Extracted information:
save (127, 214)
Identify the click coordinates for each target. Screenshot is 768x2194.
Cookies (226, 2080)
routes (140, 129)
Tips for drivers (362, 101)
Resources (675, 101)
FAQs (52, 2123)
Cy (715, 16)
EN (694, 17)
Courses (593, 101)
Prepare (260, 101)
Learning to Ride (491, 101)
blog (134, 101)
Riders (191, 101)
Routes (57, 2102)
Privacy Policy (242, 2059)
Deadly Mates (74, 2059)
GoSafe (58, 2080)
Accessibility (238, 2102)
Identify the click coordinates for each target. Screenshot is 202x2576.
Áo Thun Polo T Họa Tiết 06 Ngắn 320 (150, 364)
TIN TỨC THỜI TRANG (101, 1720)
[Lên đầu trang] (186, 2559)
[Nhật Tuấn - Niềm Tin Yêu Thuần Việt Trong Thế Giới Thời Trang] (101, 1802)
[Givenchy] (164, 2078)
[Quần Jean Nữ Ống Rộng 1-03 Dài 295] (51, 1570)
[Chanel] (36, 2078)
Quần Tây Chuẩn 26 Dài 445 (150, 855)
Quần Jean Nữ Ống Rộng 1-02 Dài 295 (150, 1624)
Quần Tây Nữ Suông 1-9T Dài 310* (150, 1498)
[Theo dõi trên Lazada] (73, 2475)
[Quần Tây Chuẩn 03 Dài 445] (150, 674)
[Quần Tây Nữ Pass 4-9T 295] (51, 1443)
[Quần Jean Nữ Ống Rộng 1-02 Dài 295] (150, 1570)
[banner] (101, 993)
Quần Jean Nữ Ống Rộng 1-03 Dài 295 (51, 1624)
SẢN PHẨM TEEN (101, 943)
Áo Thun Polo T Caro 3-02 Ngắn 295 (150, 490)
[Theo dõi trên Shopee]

Aim of the exercise: Lines from the entries that contain the word "click" are what the answer must hold.

Task response:
Identify the click coordinates for each target. Screenshot is 768x2194.
Identify the click coordinates for each target. Screenshot is 202x2576.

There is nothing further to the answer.